RFC: Upstreaming elements of the MLGO tooling

As part of the effort to enable machine learning guided optimization (MLGO) within LLVM ([RFC] MLGO Regalloc: learned eviction policy for regalloc, RFC: a practical mechanism for applying Machine Learning for optimization policies in LLVM) , there have been a variety of utilities upstreamed into LLVM. However, along with the machinery available for MLGO in upstream LLVM, a variety of other tools have also been developed out of tree in GitHub - google/ml-compiler-opt: Infrastructure for Machine Learning Guided Optimization (MLGO) in LLVM.. One of the key elements is the corpus extraction tooling that supports generating corpora of LLVM IR from software projects using various build systems. There are a couple reasons we’re interested in upstreaming this tooling:

  • It’s non-prescriptive. The corpus extraction tooling doesn’t bind a user into any specific ML framework or any other paradigm, still allowing for a large amount of flexibility, enabling other projects rather than prescribing how they should be performed.
  • It’s highly coupled to compilation flags/facilities provided within the compiler. Having these corpus extraction utilities available in upstream LLVM allows for flags and the tooling to be updated at the same time.
  • It puts more of the tooling to fully take advantage of the upstream MLGO infrastructure in a common place that anyone working on the compiler will already have, making collaboration easier.

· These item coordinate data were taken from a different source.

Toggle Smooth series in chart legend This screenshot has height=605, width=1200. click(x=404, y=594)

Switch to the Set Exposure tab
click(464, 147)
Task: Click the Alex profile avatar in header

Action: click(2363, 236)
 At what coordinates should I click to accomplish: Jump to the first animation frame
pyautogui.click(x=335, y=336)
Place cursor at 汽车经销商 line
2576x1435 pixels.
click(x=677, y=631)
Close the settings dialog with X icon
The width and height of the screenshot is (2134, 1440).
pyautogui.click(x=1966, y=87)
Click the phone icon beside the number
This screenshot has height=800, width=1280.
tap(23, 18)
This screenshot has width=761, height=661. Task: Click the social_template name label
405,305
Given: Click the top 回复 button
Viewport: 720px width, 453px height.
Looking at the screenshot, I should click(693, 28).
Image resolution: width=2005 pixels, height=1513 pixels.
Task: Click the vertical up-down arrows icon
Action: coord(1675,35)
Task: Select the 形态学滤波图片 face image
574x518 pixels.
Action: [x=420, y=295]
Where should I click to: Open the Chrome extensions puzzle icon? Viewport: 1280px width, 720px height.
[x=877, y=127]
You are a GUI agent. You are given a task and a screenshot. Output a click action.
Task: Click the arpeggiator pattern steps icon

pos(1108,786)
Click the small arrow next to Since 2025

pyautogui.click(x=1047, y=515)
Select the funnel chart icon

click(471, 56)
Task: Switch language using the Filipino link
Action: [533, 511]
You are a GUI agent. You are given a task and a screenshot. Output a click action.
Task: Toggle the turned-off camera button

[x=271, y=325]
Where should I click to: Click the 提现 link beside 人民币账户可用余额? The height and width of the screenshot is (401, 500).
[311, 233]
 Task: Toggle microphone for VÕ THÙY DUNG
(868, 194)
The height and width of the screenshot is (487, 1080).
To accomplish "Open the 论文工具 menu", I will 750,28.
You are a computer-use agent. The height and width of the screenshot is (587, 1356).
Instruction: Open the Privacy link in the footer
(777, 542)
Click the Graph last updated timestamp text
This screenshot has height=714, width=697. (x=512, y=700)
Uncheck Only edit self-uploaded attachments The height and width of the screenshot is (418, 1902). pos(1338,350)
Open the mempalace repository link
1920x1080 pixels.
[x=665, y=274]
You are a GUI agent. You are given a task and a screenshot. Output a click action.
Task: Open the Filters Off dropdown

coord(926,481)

As part of this transition, we would be moving the corpus extraction tooling from GitHub - google/ml-compiler-opt: Infrastructure for Machine Learning Guided Optimization (MLGO) in LLVM. to within the LLVM monorepo, specifically under llvm/py/mlgo. We would use namespace packaging (Packaging namespace packages - Python Packaging User Guide) to create a llvm.mlgo package with our tooling. The llvm.* namespace would be open for others to extend with their own utilities. However, we’re open to other ideas on where exactly things should be placed.The exact files/tests/associated utilities can be seen in [MLGO] Upstream the corpus extraction tooling by boomanaiden154 · Pull Request #72319 · llvm/llvm-project · GitHub. We would be making a couple minor changes to the existing code to make it consistent with the rest of the LLVM project:

  • Decouple the current libraries/scripts from GitHub - google/ml-compiler-opt: Infrastructure for Machine Learning Guided Optimization (MLGO) in LLVM. so they are in a suitable state for being introduced upstream.
  • Remove extra dependencies from the scripts as necessary and keep dependency-using prescriptive parts of the tooling that enable certain (internal) use cases in the existing google/ml-compiler-opt repository.
  • Reformat the code with black to use consistent formatting with the rest of the LLVM monorepo.
  • Add CI to publish the library as a PyPI package with the rest of the LLVM release process and as a nightly build.
  • Change out the license headers.

We believe this change should be relatively unobtrusive as it doesn’t change any defaults and should be a relatively small addition, but we want to obtain community feedback on this proposal before taking the next steps.